:: WHAT IS EXPECTED ::
Retype the records below exactly as they appear, but leave out any pictures.

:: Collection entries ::
==========
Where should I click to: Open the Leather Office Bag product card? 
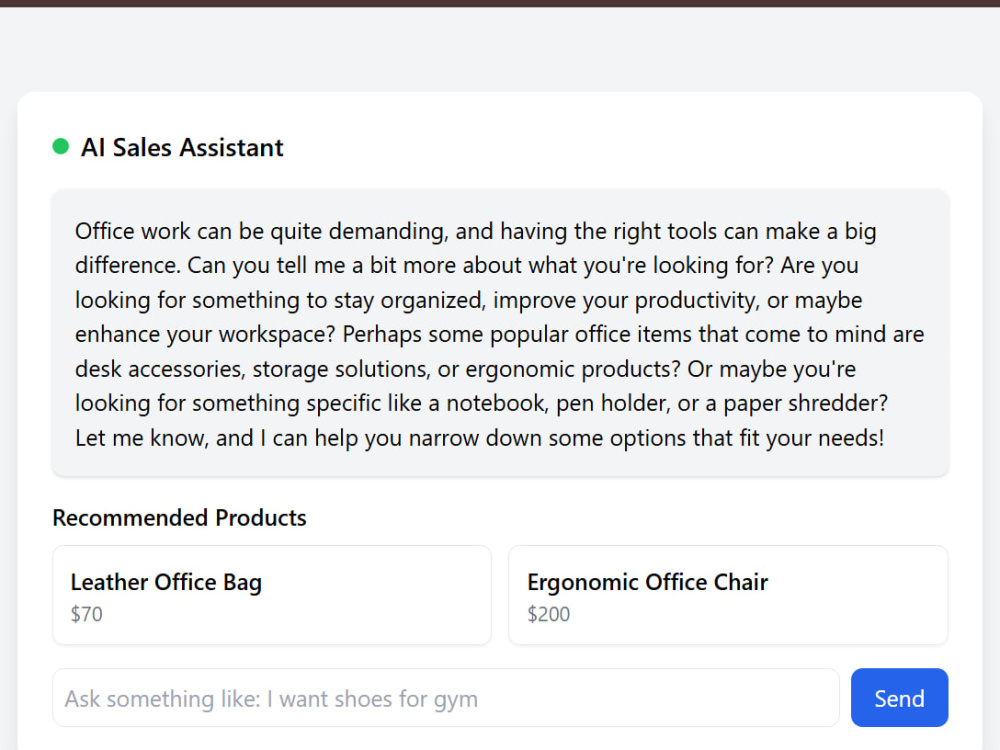point(272,595)
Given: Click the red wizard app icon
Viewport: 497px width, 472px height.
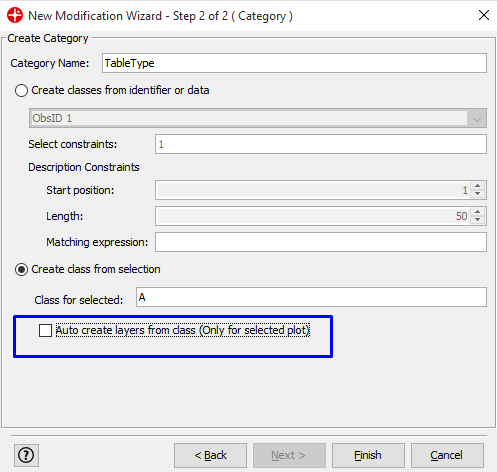Looking at the screenshot, I should pyautogui.click(x=15, y=15).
==========
:: RESPONSE FOR THIS EXERCISE ::
Where should I click to: Open the Leather Office Bag product card? 
point(272,595)
Given: Click the red wizard app icon
Viewport: 497px width, 472px height.
Looking at the screenshot, I should pyautogui.click(x=15, y=15).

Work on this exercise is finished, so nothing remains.